__Texte choisi__.
▼

L’attention parfaite implique, — avons nous dit — une convergence de toutes les énergies de la conscience dans le présent, dans la momentanéité de chaque instant. La devise « Présent au Présent » n’est pas seulement un énoncé verbal à la mode et percutant ! Elle implique le fait que la totalité de l’attention est dans le présent. Or, elle ne l’est presque jamais. Elle ne l’est presque jamais parce qu’elle est presque toujours sous l’emprise des mémoires passées. Il existe une véritable « pesanteur » de la mémoire.

Parmi les conséquences de la mémoire il est un facteur qui, entre tous, nous empêche d’être pleinement attentifs et présents au Présent : c’est l’image que nous avons de nous-mêmes.
A chaque instant, entre les êtres et les choses et nous, surgit et s’interpose cette image que nous avons de nous-mêmes. Nous l’avons tous.

▲

__Travail à faire__.
- 1) Recopiez le passage du texte sur l'attention qui commence par « Parmi les conséquences » et se termine par « Nous l’avons tous. ».
- 2) D'après le texte sur l'attention, quel facteur issu de la mémoire nous empêche, plus que tout autre, d'être pleinement présents au Présent ?
Ce matériel provient d'une autre source.

[Matériel sur la localisation d'éléments à l'écran]
▼

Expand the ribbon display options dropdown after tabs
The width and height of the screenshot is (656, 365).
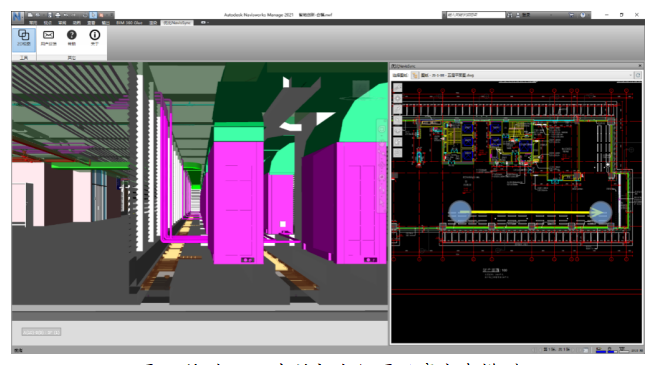(203, 23)
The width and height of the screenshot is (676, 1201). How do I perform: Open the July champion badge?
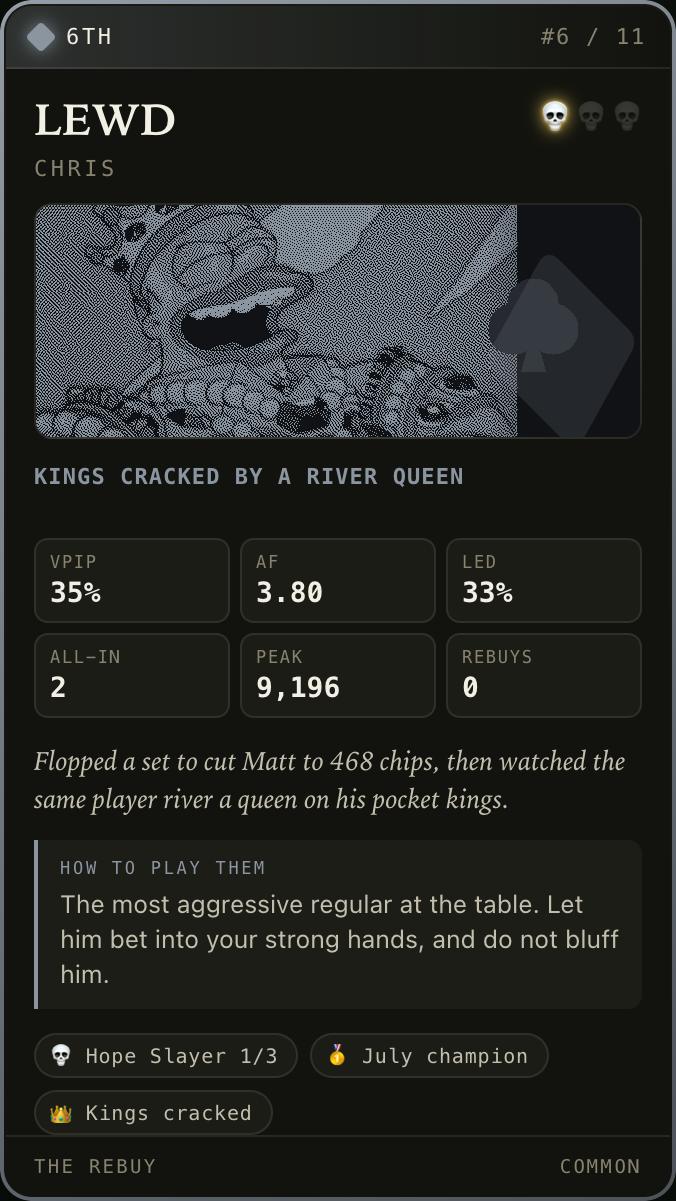pyautogui.click(x=429, y=1056)
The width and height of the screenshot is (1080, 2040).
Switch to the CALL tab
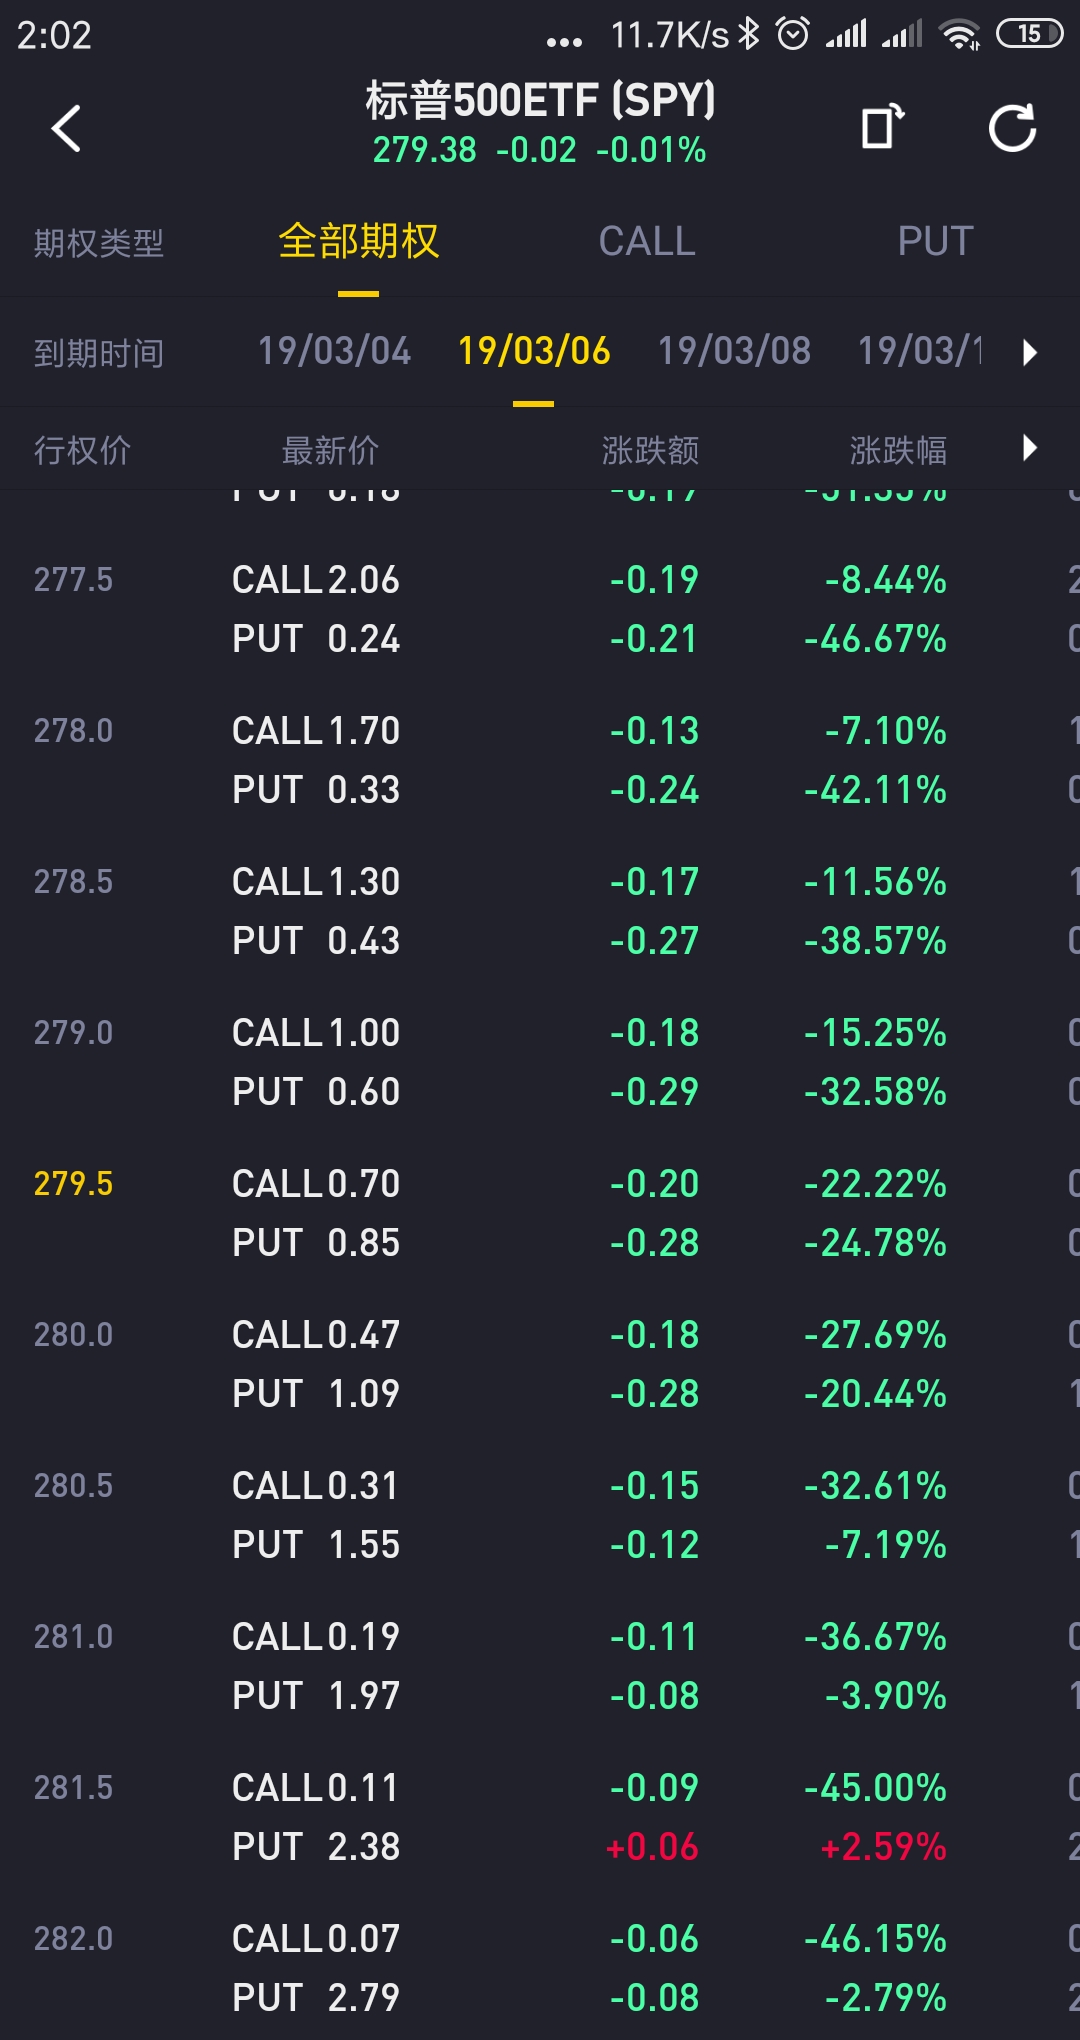[647, 242]
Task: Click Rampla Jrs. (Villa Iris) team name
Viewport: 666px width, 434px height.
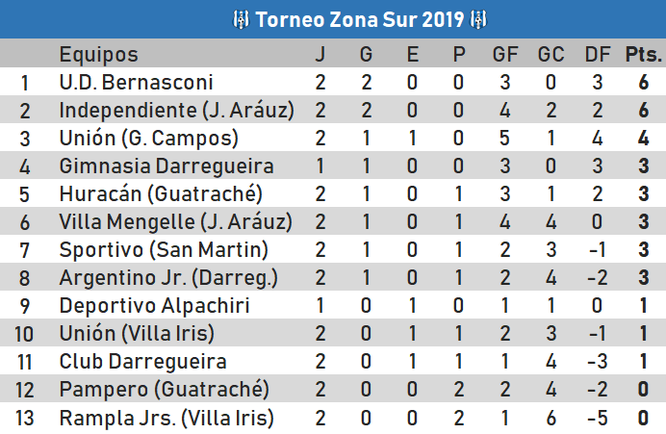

▲

__Corrigé__.
- 1)
Parmi les conséquences de la mémoire il est un facteur qui, entre tous, nous empêche d’être pleinement attentifs et présents au Présent : c’est l’image que nous avons de nous-mêmes.
A chaque instant, entre les êtres et les choses et nous, surgit et s’interpose cette image que nous avons de nous-mêmes. Nous l’avons tous.

- 2) L'image que nous avons de nous-mêmes.